Children still sounds like an absolute must-see, but these reactions leave me with no choice but to scratch Children from Best Picture consideration, and to scratch Cuaron from the Best Director ranks. Sorry, Uni publicity pallies, but it’s a tough world out there and cigars cannot be handed out for “pretty good” with two exceptional standout selling points.
Elley gives Children of Men a passing grade, but says the only aspects of this futuristic melodrama that really and truly kick ass are Emmanuel Lubezki‘s hand-held cinematography and Michael Caine‘s supporting performance as an eccentric hippie-ish type. Otherwise, he says, it’s not bad, spotty, touch-and-go.
Elley praises the “gritty, docu-like sequences [in which] Cuaron and camera operator George Richmond orchestrate several lengthy single takes that have a front-line feel….these include an attack in a car (a single take that required a special rig for the camera to get inside and around the car) and the movie’s showpiece climax. Latter single take recalls Full Metal Jacket in its landscape and Black Hawk Down in its intensity.”
He also singles out Caine for bestowing “some heart and soul due to a wonderfully eccentric [turn] that’s awards-season-worthy. Caine’s beatific performance, in hippie spectacles and shoulder-length hair, is treasurable, and provides the two shafts of sunlight in the otherwise gray and wintry movie,” he says.
Otherwise, Elley calls Men “an often grippingly realized portrait of a not-so-futuristic Blighty, in which fascism and infertility have become uneasy bed partners” but ” a fine but flawed exercise in dystopia. Much more effective when it’s a down-and-dirty actioner than when the script tries to grapple with the multitude of personal and political issues raised, pic suffers from cold lead playing by Clive Owen.
“Set only 21 years in the future, in November 2027, pic — based on the 1993 novel by British writer P.D. James, better known for her murder mysteries — posits a world racked by infertility and social chaos, in which terrorism is the norm.
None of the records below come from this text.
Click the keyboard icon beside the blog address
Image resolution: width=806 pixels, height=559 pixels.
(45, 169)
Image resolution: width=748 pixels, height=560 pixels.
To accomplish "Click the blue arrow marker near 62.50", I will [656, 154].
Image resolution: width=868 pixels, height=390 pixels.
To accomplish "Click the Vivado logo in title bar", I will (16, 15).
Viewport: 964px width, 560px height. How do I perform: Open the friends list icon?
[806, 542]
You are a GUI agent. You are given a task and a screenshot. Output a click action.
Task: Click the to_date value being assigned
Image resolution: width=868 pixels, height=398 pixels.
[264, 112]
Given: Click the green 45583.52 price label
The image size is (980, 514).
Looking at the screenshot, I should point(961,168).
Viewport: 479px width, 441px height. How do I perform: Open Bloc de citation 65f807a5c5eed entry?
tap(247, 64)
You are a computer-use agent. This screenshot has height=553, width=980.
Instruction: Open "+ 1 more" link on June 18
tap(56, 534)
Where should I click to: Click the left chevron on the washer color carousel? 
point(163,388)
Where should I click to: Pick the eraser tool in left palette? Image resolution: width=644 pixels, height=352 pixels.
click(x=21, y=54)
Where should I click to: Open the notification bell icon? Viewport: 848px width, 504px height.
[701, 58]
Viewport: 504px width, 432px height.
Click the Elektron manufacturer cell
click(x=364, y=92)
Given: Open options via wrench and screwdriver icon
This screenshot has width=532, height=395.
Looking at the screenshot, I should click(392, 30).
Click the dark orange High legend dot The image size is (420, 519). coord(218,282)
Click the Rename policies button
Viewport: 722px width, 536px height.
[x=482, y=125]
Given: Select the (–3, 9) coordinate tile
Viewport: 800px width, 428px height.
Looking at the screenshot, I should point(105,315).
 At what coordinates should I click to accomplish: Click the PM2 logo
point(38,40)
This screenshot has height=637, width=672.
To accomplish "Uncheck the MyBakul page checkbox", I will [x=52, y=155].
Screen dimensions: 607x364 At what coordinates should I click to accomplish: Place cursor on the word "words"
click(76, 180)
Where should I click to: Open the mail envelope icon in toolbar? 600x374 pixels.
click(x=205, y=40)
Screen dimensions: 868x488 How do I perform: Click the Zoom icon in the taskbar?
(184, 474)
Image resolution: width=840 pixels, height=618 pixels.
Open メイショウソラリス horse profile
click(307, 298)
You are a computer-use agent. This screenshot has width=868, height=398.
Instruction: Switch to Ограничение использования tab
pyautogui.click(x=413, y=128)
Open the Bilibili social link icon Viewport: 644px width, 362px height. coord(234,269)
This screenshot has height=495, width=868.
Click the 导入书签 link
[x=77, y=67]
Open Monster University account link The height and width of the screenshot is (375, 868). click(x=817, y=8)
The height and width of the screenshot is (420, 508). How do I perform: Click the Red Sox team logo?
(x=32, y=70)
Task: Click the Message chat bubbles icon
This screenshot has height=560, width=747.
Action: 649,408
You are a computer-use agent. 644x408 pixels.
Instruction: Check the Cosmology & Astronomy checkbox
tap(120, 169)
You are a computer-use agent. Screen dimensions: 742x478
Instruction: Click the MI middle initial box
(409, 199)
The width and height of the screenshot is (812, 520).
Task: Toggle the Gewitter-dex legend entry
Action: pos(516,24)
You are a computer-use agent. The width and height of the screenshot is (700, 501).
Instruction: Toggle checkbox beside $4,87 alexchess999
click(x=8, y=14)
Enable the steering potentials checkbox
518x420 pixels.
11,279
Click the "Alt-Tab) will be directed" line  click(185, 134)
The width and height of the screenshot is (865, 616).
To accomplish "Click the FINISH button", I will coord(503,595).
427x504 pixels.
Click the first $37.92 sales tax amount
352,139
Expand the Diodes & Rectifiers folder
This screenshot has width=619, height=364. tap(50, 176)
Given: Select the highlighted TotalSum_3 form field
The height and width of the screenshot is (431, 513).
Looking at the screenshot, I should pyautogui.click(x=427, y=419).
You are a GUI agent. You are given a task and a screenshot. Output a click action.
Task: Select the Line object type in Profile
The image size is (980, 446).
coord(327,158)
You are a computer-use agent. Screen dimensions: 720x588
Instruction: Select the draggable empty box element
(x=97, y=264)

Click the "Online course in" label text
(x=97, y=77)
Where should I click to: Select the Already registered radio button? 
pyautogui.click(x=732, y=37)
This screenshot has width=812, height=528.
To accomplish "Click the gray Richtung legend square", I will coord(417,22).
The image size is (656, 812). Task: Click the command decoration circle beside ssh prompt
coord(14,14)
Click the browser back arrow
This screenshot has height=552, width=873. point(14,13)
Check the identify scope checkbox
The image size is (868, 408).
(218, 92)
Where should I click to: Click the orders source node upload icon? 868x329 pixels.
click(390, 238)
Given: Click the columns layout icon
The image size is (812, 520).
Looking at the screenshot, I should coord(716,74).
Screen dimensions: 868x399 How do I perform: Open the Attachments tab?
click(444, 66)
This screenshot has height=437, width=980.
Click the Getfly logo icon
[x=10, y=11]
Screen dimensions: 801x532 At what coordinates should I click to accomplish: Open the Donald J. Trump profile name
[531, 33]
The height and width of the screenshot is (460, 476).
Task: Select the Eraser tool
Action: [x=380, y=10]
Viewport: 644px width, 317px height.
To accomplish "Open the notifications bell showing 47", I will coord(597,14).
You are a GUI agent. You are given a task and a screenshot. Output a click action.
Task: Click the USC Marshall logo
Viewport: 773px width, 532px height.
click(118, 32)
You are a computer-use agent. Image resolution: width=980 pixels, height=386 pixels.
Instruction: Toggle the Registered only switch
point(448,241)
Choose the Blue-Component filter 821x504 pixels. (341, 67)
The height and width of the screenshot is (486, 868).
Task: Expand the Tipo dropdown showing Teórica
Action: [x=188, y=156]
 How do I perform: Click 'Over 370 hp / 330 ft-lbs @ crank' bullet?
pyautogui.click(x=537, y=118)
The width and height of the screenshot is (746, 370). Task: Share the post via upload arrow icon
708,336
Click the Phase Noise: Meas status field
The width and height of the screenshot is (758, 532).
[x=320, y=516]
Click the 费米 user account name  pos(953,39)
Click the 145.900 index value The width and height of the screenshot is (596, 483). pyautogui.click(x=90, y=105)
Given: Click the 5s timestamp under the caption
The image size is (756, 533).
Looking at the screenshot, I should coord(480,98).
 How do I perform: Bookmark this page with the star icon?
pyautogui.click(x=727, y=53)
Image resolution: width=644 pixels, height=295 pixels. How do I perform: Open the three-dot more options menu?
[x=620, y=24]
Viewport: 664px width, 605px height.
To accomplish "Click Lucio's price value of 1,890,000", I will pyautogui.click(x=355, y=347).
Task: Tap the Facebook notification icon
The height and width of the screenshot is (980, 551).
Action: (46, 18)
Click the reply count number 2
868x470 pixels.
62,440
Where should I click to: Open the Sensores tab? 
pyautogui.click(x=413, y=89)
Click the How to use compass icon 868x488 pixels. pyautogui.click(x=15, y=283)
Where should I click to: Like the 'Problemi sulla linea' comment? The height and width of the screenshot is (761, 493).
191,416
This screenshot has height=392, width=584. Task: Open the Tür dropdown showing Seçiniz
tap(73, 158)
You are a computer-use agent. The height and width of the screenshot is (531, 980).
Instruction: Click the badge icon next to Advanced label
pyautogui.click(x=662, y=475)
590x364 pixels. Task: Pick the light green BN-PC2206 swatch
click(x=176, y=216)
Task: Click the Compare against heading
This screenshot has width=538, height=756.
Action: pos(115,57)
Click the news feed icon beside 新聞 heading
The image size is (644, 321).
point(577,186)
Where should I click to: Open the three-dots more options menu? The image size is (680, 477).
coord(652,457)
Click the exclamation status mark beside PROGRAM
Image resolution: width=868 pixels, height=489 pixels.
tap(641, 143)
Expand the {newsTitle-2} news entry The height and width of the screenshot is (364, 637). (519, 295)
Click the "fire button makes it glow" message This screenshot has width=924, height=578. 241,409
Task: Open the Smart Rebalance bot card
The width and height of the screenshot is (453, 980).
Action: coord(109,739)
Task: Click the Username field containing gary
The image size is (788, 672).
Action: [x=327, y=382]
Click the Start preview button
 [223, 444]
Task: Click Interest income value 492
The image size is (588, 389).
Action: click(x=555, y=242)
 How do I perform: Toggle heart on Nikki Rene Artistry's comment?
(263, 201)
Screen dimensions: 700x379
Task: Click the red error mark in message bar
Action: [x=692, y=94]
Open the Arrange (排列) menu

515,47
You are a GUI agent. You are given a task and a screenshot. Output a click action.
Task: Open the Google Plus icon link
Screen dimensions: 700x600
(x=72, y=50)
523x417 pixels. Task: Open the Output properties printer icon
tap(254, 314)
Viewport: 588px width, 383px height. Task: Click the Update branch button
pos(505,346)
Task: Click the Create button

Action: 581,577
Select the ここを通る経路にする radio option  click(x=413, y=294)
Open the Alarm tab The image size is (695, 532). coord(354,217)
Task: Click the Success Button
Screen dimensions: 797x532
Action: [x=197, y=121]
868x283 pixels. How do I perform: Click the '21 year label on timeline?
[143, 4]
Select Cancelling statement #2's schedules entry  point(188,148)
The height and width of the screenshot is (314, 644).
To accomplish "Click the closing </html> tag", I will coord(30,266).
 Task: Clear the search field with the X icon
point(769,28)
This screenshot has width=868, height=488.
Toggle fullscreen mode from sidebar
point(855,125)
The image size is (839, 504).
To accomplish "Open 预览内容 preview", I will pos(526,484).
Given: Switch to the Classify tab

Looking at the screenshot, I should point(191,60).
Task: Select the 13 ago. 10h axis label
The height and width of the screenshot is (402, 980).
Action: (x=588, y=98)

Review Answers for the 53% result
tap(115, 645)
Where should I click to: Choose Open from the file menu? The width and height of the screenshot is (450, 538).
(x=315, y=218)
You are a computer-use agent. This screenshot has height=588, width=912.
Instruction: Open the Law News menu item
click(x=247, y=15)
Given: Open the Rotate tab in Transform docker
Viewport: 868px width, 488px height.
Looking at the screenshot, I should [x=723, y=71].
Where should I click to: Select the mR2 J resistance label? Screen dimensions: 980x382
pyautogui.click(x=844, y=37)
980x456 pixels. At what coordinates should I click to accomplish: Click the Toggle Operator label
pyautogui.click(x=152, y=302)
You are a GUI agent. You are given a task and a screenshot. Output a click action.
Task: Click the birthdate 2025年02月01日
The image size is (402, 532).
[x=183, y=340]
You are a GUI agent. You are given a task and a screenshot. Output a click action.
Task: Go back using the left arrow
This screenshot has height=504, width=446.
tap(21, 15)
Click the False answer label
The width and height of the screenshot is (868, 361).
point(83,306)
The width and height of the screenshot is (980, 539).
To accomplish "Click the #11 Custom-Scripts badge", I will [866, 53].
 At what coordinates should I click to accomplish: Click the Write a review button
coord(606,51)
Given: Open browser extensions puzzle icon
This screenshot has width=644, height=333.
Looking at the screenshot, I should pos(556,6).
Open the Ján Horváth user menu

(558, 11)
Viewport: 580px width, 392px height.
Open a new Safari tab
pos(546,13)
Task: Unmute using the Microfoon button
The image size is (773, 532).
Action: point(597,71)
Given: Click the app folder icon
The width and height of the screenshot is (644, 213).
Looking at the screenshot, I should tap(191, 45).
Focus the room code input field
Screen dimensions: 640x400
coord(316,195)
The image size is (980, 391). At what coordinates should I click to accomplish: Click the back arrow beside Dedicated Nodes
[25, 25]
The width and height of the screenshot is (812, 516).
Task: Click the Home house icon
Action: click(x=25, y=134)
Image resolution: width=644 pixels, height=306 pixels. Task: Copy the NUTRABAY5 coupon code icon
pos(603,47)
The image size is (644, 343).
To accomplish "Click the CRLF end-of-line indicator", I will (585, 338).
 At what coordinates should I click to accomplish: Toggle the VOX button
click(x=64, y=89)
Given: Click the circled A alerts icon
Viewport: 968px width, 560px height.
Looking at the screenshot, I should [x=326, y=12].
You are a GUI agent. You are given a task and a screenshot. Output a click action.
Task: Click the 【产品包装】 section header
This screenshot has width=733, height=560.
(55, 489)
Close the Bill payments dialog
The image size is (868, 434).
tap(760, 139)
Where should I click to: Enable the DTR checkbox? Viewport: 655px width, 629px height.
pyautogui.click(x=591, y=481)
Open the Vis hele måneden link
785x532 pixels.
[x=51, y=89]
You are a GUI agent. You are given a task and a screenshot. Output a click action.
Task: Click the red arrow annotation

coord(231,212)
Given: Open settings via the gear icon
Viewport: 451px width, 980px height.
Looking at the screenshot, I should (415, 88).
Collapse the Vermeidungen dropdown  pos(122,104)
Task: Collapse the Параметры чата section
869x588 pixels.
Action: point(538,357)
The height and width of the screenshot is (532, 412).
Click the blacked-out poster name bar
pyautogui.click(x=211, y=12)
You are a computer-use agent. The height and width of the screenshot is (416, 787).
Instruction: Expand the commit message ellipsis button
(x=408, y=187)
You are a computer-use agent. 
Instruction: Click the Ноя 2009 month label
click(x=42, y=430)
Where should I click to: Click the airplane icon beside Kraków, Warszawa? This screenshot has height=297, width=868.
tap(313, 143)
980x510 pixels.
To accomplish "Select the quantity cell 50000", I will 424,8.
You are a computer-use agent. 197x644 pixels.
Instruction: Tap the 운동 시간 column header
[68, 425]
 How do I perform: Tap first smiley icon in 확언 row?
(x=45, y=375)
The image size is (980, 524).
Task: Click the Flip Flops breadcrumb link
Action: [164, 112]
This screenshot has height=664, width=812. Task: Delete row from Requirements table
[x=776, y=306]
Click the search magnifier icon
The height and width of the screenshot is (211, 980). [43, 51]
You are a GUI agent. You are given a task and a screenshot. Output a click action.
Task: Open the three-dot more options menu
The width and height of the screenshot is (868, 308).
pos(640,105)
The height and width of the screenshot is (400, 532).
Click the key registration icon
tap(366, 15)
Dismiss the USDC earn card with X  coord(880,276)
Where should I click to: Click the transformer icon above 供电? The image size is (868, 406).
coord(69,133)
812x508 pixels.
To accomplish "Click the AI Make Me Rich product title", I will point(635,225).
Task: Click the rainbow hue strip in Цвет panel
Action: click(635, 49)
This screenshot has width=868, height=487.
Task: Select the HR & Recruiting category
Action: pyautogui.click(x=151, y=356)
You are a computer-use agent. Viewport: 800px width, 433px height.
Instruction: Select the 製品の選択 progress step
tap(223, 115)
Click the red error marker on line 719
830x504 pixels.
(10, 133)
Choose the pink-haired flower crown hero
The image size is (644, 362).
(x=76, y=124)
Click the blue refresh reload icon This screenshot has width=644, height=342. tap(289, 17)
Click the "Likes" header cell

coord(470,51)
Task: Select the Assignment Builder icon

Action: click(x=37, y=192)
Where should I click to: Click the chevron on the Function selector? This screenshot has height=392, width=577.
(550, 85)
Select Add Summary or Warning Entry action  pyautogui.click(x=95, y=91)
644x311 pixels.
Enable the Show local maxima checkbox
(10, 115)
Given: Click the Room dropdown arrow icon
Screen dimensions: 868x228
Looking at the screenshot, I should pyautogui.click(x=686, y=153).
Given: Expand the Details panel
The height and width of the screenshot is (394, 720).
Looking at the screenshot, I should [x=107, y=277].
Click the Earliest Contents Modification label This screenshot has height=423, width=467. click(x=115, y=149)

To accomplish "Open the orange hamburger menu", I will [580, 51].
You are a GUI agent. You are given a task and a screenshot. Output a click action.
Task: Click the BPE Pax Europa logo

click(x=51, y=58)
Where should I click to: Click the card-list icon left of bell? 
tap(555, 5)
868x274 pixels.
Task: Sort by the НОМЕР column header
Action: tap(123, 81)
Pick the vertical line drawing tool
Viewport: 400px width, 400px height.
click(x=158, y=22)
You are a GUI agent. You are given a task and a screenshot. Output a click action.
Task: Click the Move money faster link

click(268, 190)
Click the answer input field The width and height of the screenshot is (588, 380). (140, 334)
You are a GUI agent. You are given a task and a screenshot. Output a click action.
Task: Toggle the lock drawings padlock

The U.K., however, is a relative haven of peace — ‘The world has collapsed; only Britain soldiers on,’ trumpets Brit-TV propaganda — and as a consequence immigration is out of control.
“Cuaron clearly got to know Blighty when shooting Harry Potter and the Prisoner of Azkaban. He paints a grungy, Orwellian country of perpetual security announcements, prowling armed police, garbage in the streets and illegal immigrants in cages — in fact, not so different from the U.K. today, and far more believable in every respect than in the feeble V for Vendetta.”
Elley says that “Cuaron’s decision not to shoot in widescreen actually accentuates the movie’s gritty power” — which means what? That Cuaron went with a 1.33 to 1 aspect ratio like Gus Van Sant‘s Elephant and Last Days, or that he shot it in standard, no-big-deal 1.85 to 1? Is Elley hinting that the normally effective way to shoot a dark futuristic flick is to shoot it in widescreen scope (2.35 to 1)? This part of the review lost me.